Adrian yearns for a better more meaningful world. But he's not ready to surrender his pen yet...
'Hilarious. Deft, gleeful mockery impales modish fads, from home make-overs to new-age crazes, while fiercer irony is trained on the country's involvement with Iraq' Sunday Times
'Richly comic ... stuffed full of humour, tragedy, vanity, pathos and, very occasionally, wisdom' Guardian
'Completely hilarious, laugh-out-loud, a joy' Daily Mirror
This fifth installment of Adrian Mole's diary (The Secret Diary of Adrian Mole Aged 13 3/4; Adrian Mole: The Cappuccino Years, etc.) breaks new ground with its concern for current affairs and its sympathetic treatment of not-always-exemplary characters.
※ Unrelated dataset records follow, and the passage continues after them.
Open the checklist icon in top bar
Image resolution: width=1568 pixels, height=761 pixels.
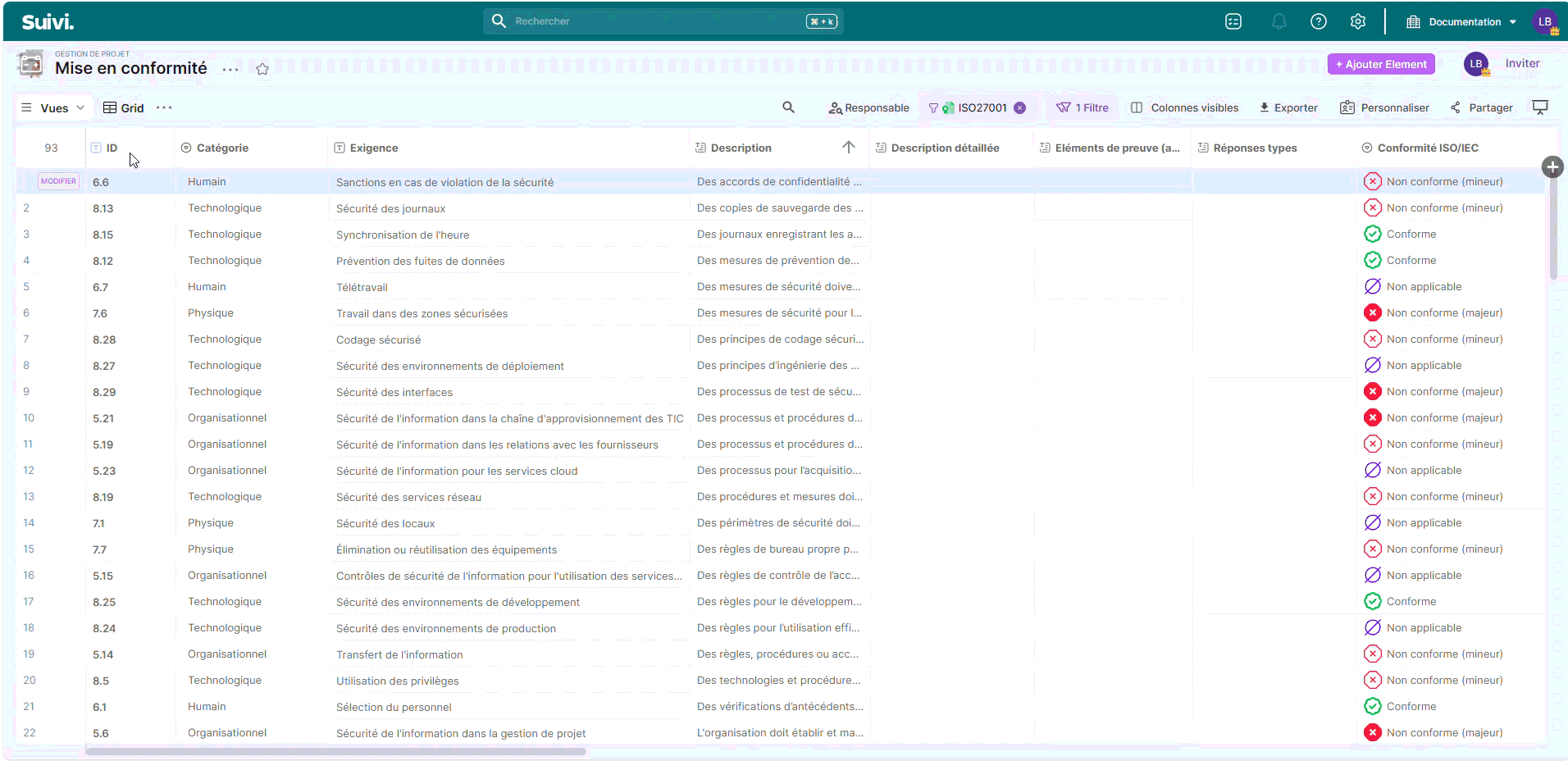(1233, 22)
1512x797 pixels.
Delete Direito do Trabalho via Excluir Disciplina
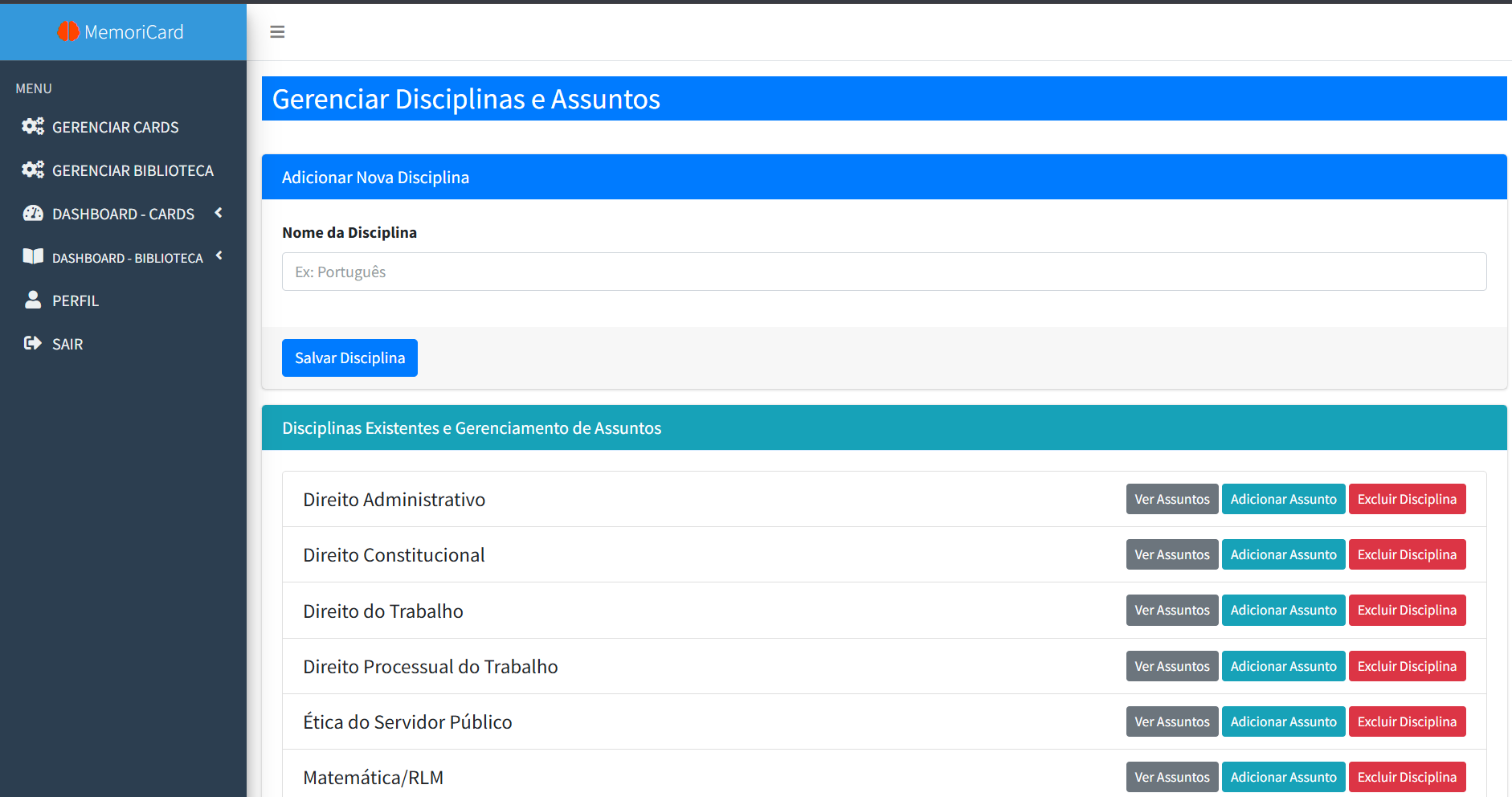coord(1407,610)
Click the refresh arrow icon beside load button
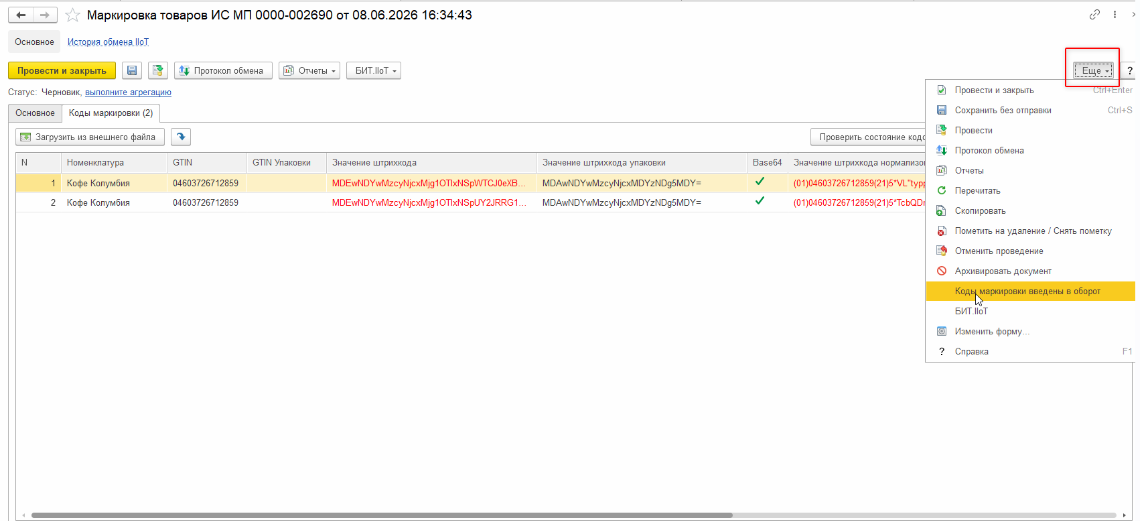The width and height of the screenshot is (1140, 521). pos(180,137)
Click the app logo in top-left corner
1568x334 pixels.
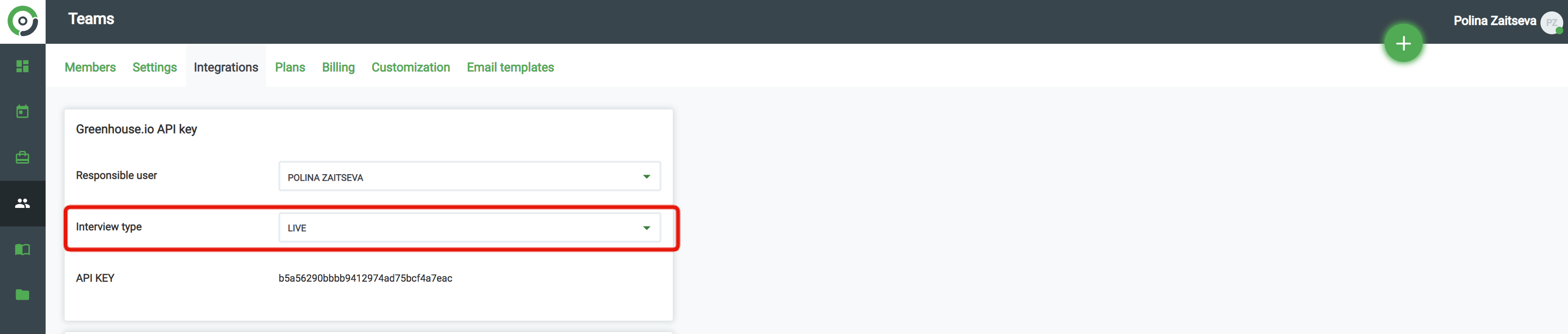[22, 21]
Adrian, as usual, is struggling with various relationships and with constant financial problems, always trying to do the right thing, but usually giving in to his baser urges, in love and in spending. He becomes accidentally engaged to dollhouse-building homebody Marigold while spending flirtatious evenings with childhood love Pandora; fires off missives to the likes of Tony Blair and Tim Henman; and works, genuinely, to be a good father, friend and ex-husband to a cast of often bizarre but always human characters. Townsend, author of numerous non-Adrian novels, plays and nonfiction, makes Adrian's adult disorientation palpable as he tries to figure out how he went from hosting a popular television show to working in a failing second-hand bookshop, and copes with the shock of seeing childhood bullies make good and childhood dreams go awry. Arguments about the war figure prominently: one of Adrian's sons is sent to Iraq; his best friend, Robert, is there, too. Adrian's reactions to the war are complex, funny and wrenching. By the time the diary breaks off (on Sunday, July 22, 2004), things are looking up for Adrian and a bridesmaid and he is considering (to her consternation) writing an autobiography.